IPCC report, hope and the left-right debate

September 30, 2013 § Leave a comment

I’ve spoken to a lot of people who were hopeful in the run-up to publication of the new IPCC report that politicians would finally show leadership. At some level I shared that hope, but I also recognised the queasy unrealistic feeling I’d experienced during the collapse of the Copenhagen COP15 talks when I fantasised that Obama was going to fly in and settle everything for the good of humanity and the world. I knew it was a fantasy. And it grew in proportion to the hopelessness of the situation.

Leaving fossil fuels in the ground

For climate change to be dealt with, fossil fuels have to be left in the ground. The more you understand about the paradoxes of energy efficiency, the rebound effect and the dilemmas of economic growth, the less likely it seems that the current economic system and current economic models can cope with the problem. This may go some way to explaining the current preoccupation with the fact that climate change seems to have become an issue that belongs to the left.

For many years conservation and environmental concerns seemed non-party political. If anything, it was the left who – fearing that progress might be denied to working people and less developed nations – saw these concerns as a cover for reaction and inimical to the left-wing agenda. As the scale of the problem has become apparent, with its challenge to just about every norm and assumption of contemporary western life, it’s the right who are panicked by the (realistic) possibility that capitalism and the survival of humanity are incompatible. They’re choosing capitalism – head-in-the-sand, bone-headed, neo-liberal capitalism – and their method of attack is to deny the science.

Reframing the political debate

Two recent publications shed an interesting light. In a recent interview with Salon , Naomi Klein repeated her argument, (first made in an article in the Nation in 2011) that in cosying up to capital and espousing so-called market based solutions to climate change, the big green groups have failed to engage with the deeper problem – the fact that capitalism-as-we-know-it is incompatible with any real solution to climate change. The right meanwhile are only too aware of this incompatibility – hence their enthusiastic denial of the scientific facts.

On this side of the Atlantic, the Climate Outreach and Information Network (COIN) have published an interesting report ‘A new conversation with the centre-right’ which explores how discussion of climate change can be framed to appeal to an audience that is rapidly in danger of disappearing either into indifference or into the arms of their more extreme, denialist friends.

Both publications attempt to re-frame the political debate. COIN’s report recognises the importance of keeping the right talking and thinking outside the frame of denial. Klein’s challenge pushes the green establishment to wake up and put a critical economic hat on for once.
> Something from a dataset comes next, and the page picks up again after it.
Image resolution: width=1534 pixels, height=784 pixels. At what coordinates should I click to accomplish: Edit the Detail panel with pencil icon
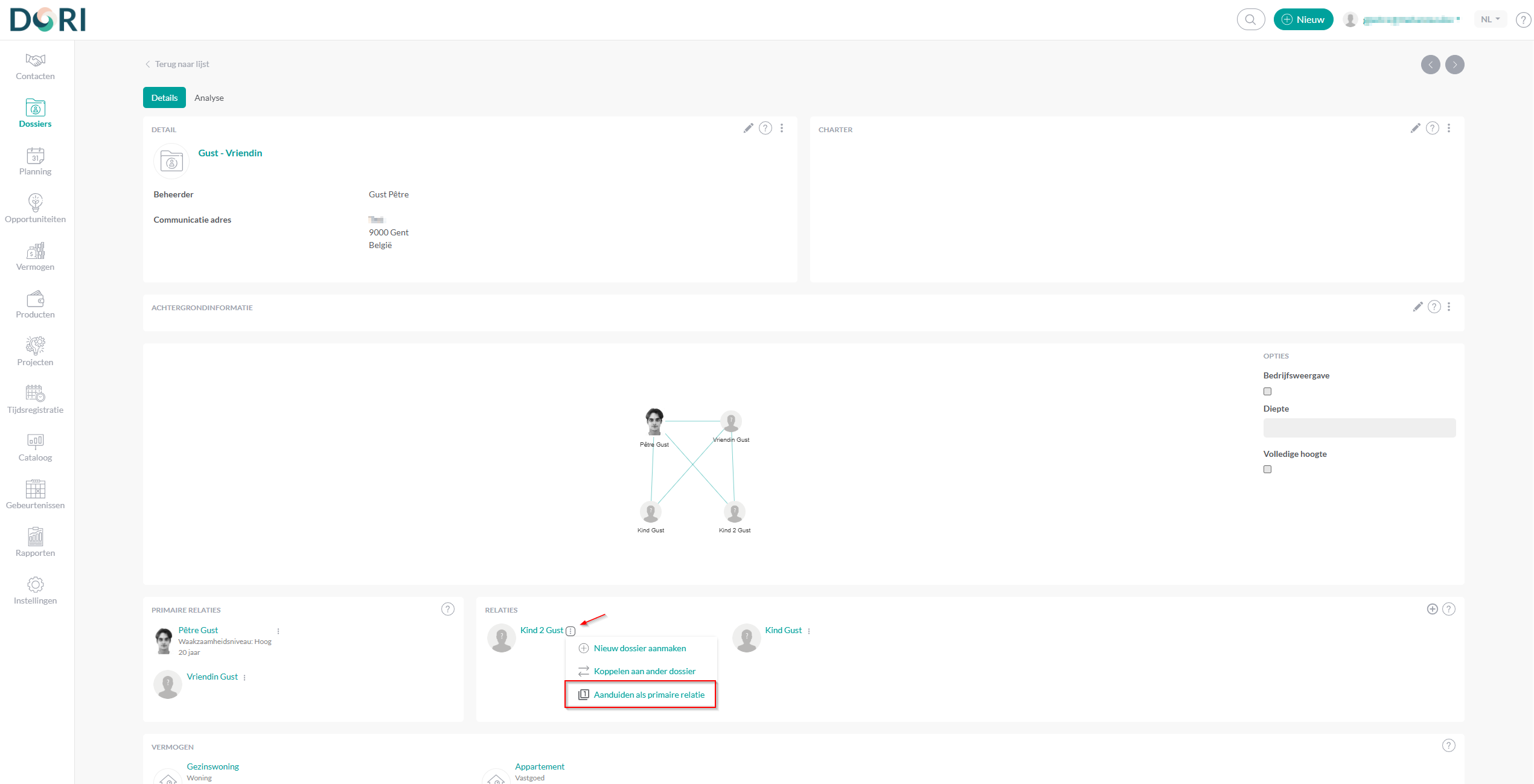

The ugly face of capitalism

Meanwhile, up in the Arctic, the ugliest face of capitalism, supported by corrupt government, tries to crush those who protest. As the Greenpeace activists face imprisonment on trumped up charges of piracy for their protest at the Gazprom rig, we can count ourselves warned. This is how capitalism behaves under threat.

I notice myself feeling weary. Hope and fantasy bear a troublesome relationship. The fantasy that publication of the IPCC report would see a resurgence of genuine leadership and a serious challenge to the status quo was comforting. It seemed to offer hope. In the same way, denialists hope that climate change isn’t happening, big green groups hope that market-based solutions will crack it, an apathetic public just hopes that it will all go away. Fantasists, all of us.

On the back foot, struggling and afraid, it is not surprising that fantasy is attractive. But in desperate times real hope can only come from a more sober place – from the recognition of a darker reality and our own humanity, from a belief that relationship, justice, equality, other species and habitats all still matter. We have what we have. What is, is.

It’s a fight, and it’s looking increasingly dirty.